§ **Задание**
Подставьте «Screen resolution» вместо «Image resolution» во всех пунктах ниже и приведите строки заново, больше ничего не меняя.

——

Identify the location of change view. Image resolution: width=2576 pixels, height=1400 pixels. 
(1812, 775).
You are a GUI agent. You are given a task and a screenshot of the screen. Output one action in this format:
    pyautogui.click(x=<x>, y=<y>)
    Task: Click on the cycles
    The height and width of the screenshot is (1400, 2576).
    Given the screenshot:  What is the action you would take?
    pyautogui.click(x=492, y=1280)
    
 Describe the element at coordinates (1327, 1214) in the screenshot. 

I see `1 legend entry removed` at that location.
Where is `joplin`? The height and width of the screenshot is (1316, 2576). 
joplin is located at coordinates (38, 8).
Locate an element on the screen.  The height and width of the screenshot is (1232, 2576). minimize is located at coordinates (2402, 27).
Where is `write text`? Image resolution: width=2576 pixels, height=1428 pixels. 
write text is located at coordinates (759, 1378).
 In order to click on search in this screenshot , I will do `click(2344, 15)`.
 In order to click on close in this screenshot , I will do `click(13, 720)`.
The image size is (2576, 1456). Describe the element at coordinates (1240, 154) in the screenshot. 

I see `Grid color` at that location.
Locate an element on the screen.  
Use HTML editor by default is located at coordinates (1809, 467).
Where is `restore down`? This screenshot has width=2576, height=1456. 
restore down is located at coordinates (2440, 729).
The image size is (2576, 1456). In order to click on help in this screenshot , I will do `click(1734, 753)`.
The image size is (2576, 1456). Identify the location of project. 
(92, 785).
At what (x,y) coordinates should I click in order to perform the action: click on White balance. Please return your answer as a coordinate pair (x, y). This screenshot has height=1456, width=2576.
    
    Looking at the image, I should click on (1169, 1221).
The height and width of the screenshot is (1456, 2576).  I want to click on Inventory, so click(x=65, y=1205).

——

§ **Ответ**
Identify the location of change view. Screen resolution: width=2576 pixels, height=1400 pixels. 
(1812, 775).
You are a GUI agent. You are given a task and a screenshot of the screen. Output one action in this format:
    pyautogui.click(x=<x>, y=<y>)
    Task: Click on the cycles
    The height and width of the screenshot is (1400, 2576).
    Given the screenshot:  What is the action you would take?
    pyautogui.click(x=492, y=1280)
    
 Describe the element at coordinates (1327, 1214) in the screenshot. 

I see `1 legend entry removed` at that location.
Where is `joplin`? The height and width of the screenshot is (1316, 2576). 
joplin is located at coordinates (38, 8).
Locate an element on the screen.  The height and width of the screenshot is (1232, 2576). minimize is located at coordinates (2402, 27).
Where is `write text`? Screen resolution: width=2576 pixels, height=1428 pixels. 
write text is located at coordinates (759, 1378).
 In order to click on search in this screenshot , I will do `click(2344, 15)`.
 In order to click on close in this screenshot , I will do `click(13, 720)`.
The image size is (2576, 1456). Describe the element at coordinates (1240, 154) in the screenshot. 

I see `Grid color` at that location.
Locate an element on the screen.  
Use HTML editor by default is located at coordinates (1809, 467).
Where is `restore down`? This screenshot has width=2576, height=1456. 
restore down is located at coordinates (2440, 729).
The image size is (2576, 1456). In order to click on help in this screenshot , I will do `click(1734, 753)`.
The image size is (2576, 1456). Identify the location of project. 
(92, 785).
At what (x,y) coordinates should I click in order to perform the action: click on White balance. Please return your answer as a coordinate pair (x, y). This screenshot has height=1456, width=2576.
    
    Looking at the image, I should click on (1169, 1221).
The height and width of the screenshot is (1456, 2576).  I want to click on Inventory, so click(x=65, y=1205).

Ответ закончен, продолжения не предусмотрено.